Il cappotto è di regola considerato un intervento diretto "al contenimento del consumo energetico" di cui all'art. 1 della l. 10/91: l'installazione può esser approvata con la maggioranza semplice (art. 26 delle legge 10/91, come modificato dall'art. 27, co. 22, della legge 99 del 23 luglio 2009: «Per gli interventi sugli edifici e sugli impianti volti al contenimento del consumo energetico e all'utilizzazione delle fonti di energia di cui all'articolo 1, individuati attraverso un attestato di certificazione energetica o una diagnosi energetica realizzata da un tecnico abilitato, le pertinenti decisioni condominiali sono valide se adottate con la maggioranza semplice delle quote millesimali rappresentate dagli intervenuti in assemblea»). Andranno comunque provati con una certificazione o una diagnosi energetica i minori consumi che derivano dalla costruzione del cappotto.

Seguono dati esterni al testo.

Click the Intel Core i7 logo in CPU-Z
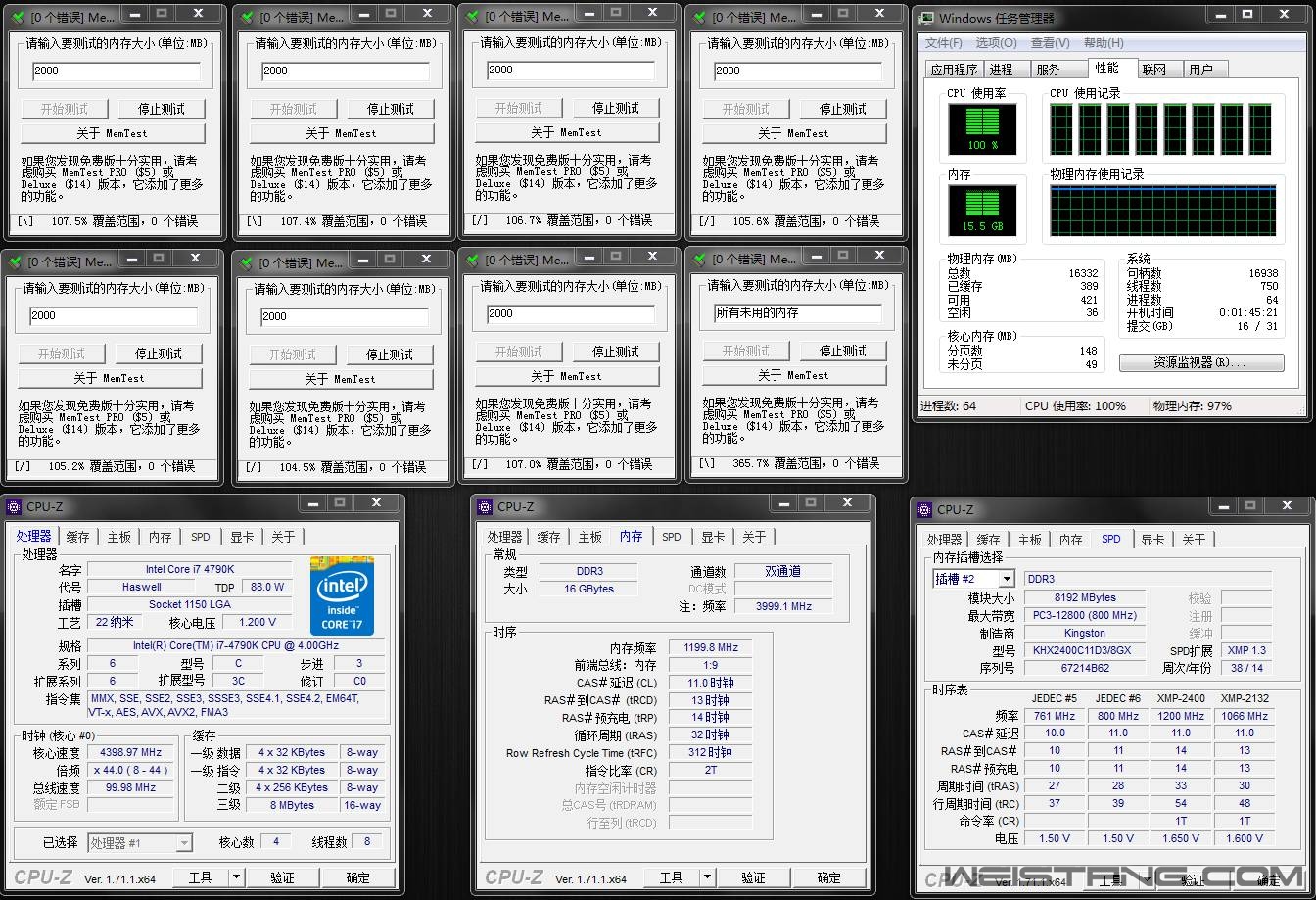 (x=342, y=595)
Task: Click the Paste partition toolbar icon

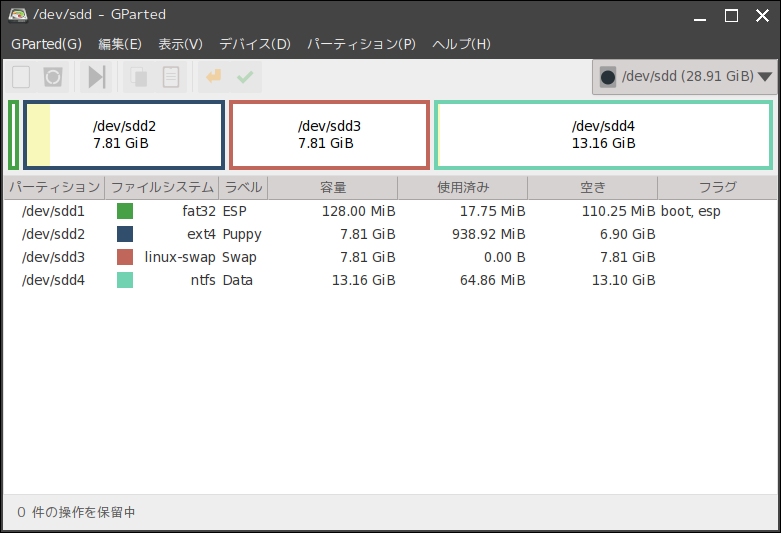Action: coord(171,77)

Recentemente, la giurisprudenza di merito si è espressa in tal senso, stabilendo che alcuni interventi deliberati dall'assemblea condominiale (volti al rifacimento delle facciate) non potevano qualificarsi come innovazioni "dal momento che essi integrano essenzialmente opere di manutenzione straordinaria necessarie e in qualche modo urgenti, mentre non si ravvisa una modifica strutturale delle cose comuni, neanche per la parte inerente alla realizzazione del 'cappotto' " (Trib. Monza Sez. I, Sent., 10 dicembre 2012).

Pertanto, l'assemblea che ha adottato la delibera con il voto favorevole di 23 condomini su 40, e millesimi 539,32, è valida in quanto non contraria alla legge o al regolamento di condominio (come richiesto dal secondo comma dell'art. 1137 c.c. ai fini dell'impugnazione).

In ogni caso, tuttavia, le modalità di impugnazione della delibera assembleare non corrispondono a quelle richieste per legge dall'art. 1137 del c.c.: i condomini che intendevano proporre l'impugnazione avrebbero avuto l'onere di farlo entro 30 giorni dalla data di deliberazione (se presenti all'assemblea ma dissenzienti) o dalla data di comunicazione (per gli assenti) ricorrendo all'autorità giudiziaria con atto di citazione (v. a tal proposito Cass. civ., S.U., 8491/2011). Sul punto il codice civile non lascia spazio a dubbi e pertanto, decorso il termine di decadenza, non è più possibile impugnare la delibera assembleare, che rimane valida ed efficace.